Your answer must be an exact copy of the entries below, with no pictures in it.

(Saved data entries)
^^^^^^^^

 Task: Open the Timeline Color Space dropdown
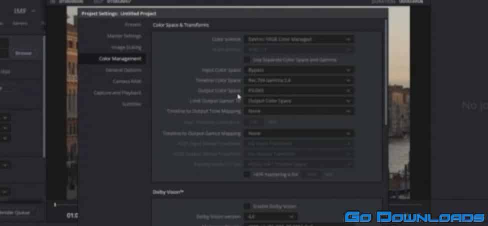coord(299,81)
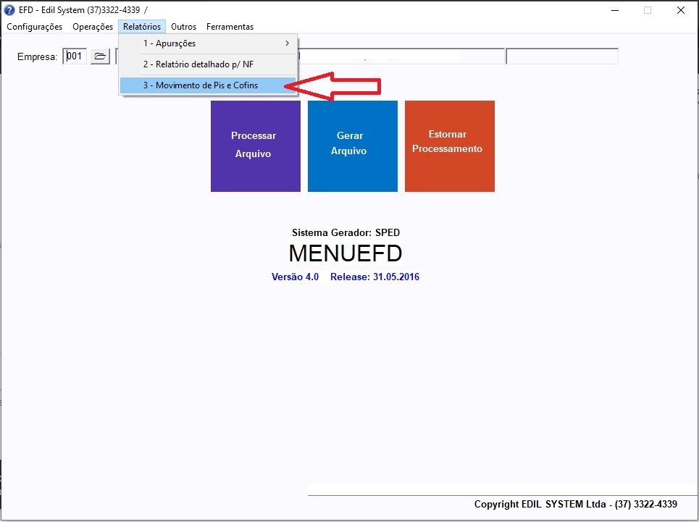Minimize the EFD window

click(x=614, y=10)
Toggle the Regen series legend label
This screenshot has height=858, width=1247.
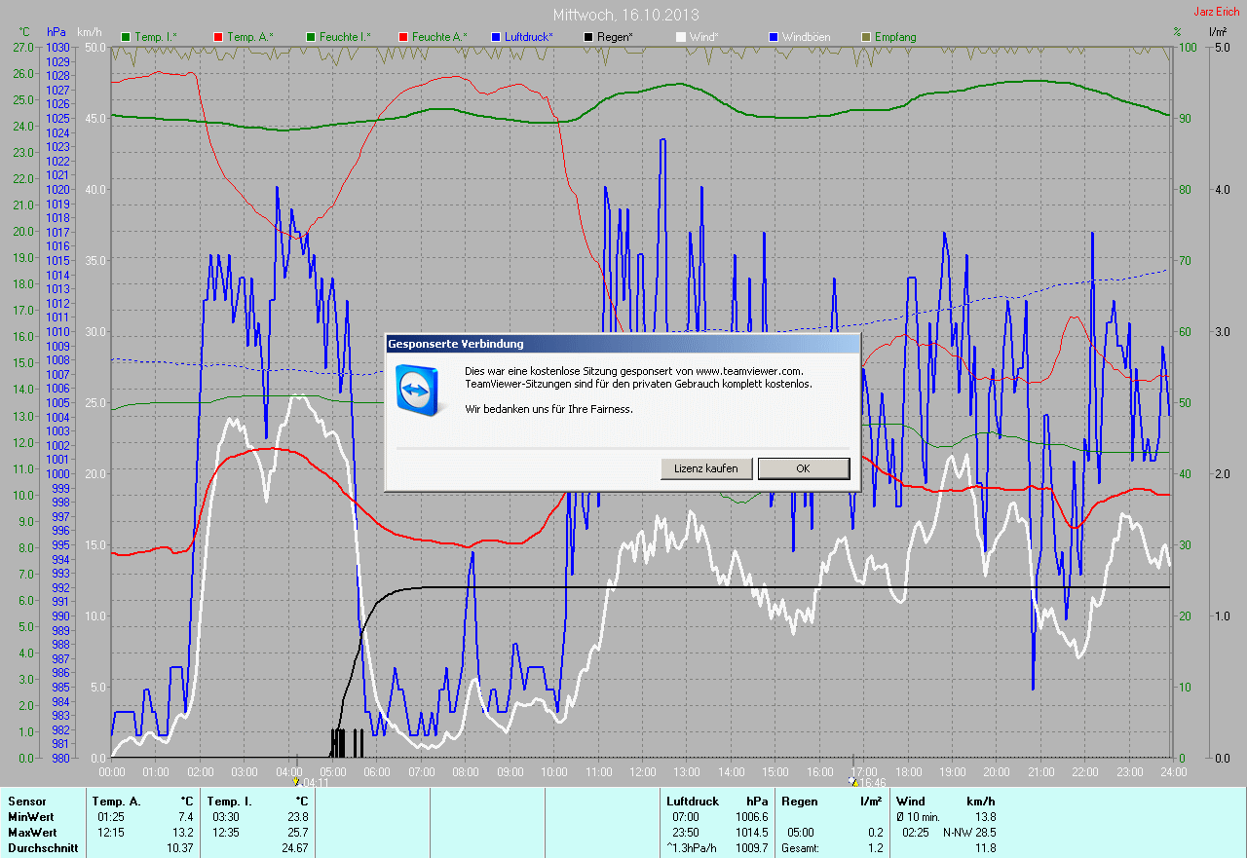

^^^^^^^^

◆ RESULT FOR THIS EXERCISE:
 Task: Open the Timeline Color Space dropdown
coord(299,81)
Minimize the EFD window

click(x=614, y=10)
Toggle the Regen series legend label
This screenshot has height=858, width=1247.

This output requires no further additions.